• **WHAT THE EXERCISE ASKS**:
Set out the lines of the entries below as a numbered list, beginning at the start of the entries and continuing through the line containing "The image size is (2548, 1456).". Omit any blank lines.

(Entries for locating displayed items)
⁂

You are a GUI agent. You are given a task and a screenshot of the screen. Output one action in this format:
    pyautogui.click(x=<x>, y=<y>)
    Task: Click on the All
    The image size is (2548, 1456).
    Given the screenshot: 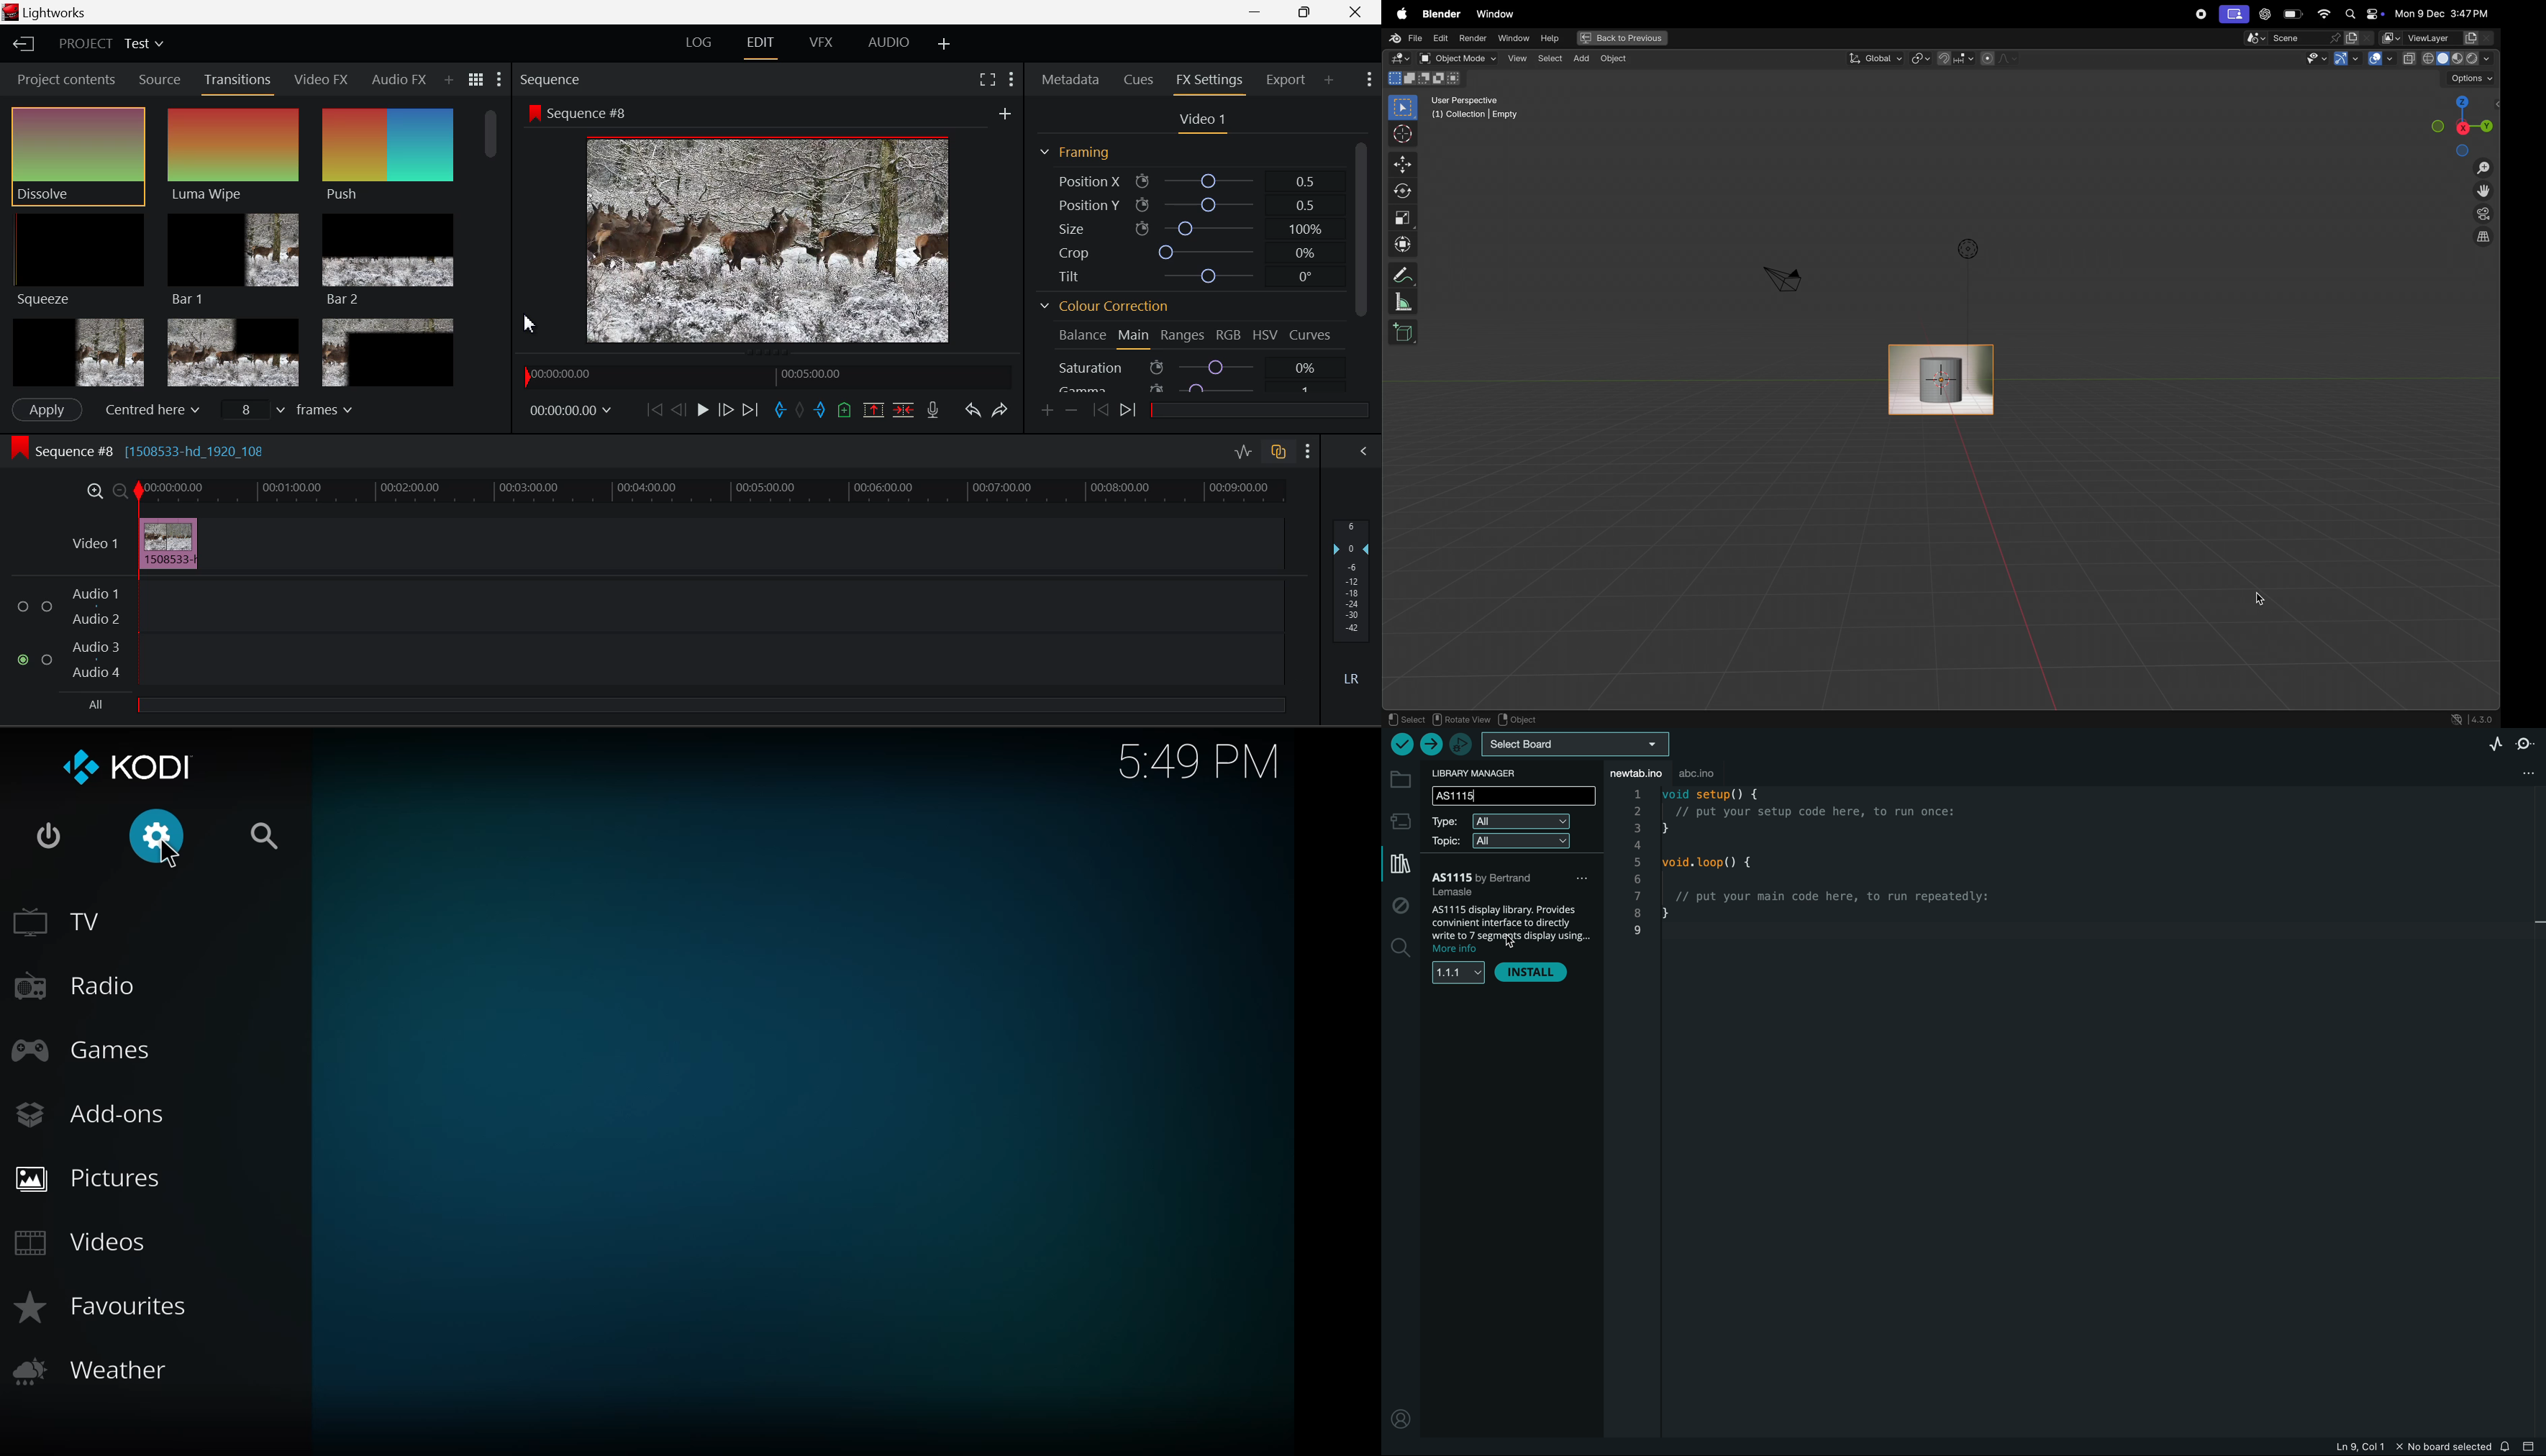 What is the action you would take?
    pyautogui.click(x=99, y=701)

⁂

• **REPLY TO THE TASK**:
1. You are a GUI agent. You are given a task and a screenshot of the screen. Output one action in this format:
2.     pyautogui.click(x=<x>, y=<y>)
3.     Task: Click on the All
4.     The image size is (2548, 1456).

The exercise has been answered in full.